## PASSAGE FOR REVIEW
===
I think one of the other interesting companies in LegalTech is jhana.ai that is building paralegals/assistants for lawyers. I think another category of companies that can be added is RegTech companies that are automating compliance for purposes such as Anti-Money Laundering(AML), KYC and Fraud Detection and Prevention. Some interesting companies to add in this category are BiFiSc and InsightAI.

Pratyush Choudhury's avatar

Harshith – thanks for the sharp suggestions and for reading closely!

jhana.ai is exactly the kind of deeply Indic, moat-heavy play that is exciting in LegalTech. Building a 15M+ document corpus of Indian judgments/statutes to systematically attack hallucinations is a classic sovereign data advantage - something global models still struggle with here.

They were on the radar but didn't quite make the final cut (tight criteria on funding velocity + adoption signals); definitely a strong contender alongside Lexlegis, SpotDraft, and Lucio. Watching their paralegal traction closely.

Fully agree on carving out RegTech - the regulatory tailwinds (RBI's AML/KYC push + exploding digital lending) make this a distinct high-margin pool separate from broader fintech. BeFiSc's document intelligence for fraud-proofing and InsightAI's early-detection engine are textbook AI-native approaches that could scale fast as compliance becomes non-negotiable opex. I folded some of this into the Fintech vertical, but you're right: it probably deserves standalone treatment in v2 of the list.

Any other RegTech (or LegalTech) names you're tracking with early customer wins?
===
## EXCERPTED RECORDS
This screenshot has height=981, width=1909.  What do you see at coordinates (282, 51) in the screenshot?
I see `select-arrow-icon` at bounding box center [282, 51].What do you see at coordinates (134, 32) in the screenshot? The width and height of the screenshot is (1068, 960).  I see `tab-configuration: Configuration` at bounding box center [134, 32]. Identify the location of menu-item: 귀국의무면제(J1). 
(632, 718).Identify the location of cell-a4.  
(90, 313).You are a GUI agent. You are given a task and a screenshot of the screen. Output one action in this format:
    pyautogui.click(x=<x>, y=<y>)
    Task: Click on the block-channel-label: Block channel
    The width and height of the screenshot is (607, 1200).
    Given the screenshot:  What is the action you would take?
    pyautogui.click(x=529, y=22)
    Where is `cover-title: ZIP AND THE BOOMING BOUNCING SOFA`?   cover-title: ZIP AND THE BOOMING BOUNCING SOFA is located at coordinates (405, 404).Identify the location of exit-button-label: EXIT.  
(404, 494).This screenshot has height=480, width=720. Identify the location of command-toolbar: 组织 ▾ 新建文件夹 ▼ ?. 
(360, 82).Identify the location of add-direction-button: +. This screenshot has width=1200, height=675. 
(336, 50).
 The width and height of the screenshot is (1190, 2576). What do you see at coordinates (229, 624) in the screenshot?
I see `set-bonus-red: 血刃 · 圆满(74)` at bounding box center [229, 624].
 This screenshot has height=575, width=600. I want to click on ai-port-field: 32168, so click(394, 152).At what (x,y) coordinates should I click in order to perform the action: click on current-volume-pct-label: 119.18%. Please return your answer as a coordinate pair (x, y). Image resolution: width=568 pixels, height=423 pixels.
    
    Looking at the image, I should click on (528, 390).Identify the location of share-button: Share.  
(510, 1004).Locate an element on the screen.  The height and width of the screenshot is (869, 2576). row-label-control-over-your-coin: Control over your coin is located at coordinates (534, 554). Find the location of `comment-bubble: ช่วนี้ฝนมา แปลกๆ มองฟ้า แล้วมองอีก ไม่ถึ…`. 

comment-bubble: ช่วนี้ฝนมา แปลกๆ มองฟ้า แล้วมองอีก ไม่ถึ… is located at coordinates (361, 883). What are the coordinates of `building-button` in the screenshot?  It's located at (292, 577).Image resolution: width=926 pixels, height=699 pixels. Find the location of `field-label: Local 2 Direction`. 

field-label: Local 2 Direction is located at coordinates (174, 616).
===
## REQUIREMENT A
In the comment exchange on LegalTech and RegTech, how large is the document corpus that jhana.ai is building?
## REQUIREMENT B
Please continue the comment exchange on LegalTech and RegTech from the point where it stops.

## EXERCISE OUTPUT A
More than 15 million documents of Indian judgments and statutes.

## EXERCISE OUTPUT B
Always hunting better signals. Appreciate the input - keeps the list alive!

Harshith Viswanath's avatar

I think one of the other interesting companies building in RegTech is Leegality. They've launched a new product called "Consentin" that allows enterprises to manage end-to-end DPDP compliance. With the growth of AI companies data governance is becoming crucial and thus DPDP compliance presents an interesting opportunity.

In LegalTech I would go on to add to ODR startups as well such as PreSolv360 and JustAct. These startups bring the ADR process online by leveraging technology. In India, going to court to resolve a dispute takes 1,445 while ODR takes 45-90 days, especially in the case of small value vanilla disputes. In my opinion, the value in ODR startups lies not in resolving disputes but in the data they collect. This data can be classified on the basis of sector, type of dispute and various categories to build an algorithm that could be used to pre-emptively estimate settlement numbers reducing time by an even larger margin.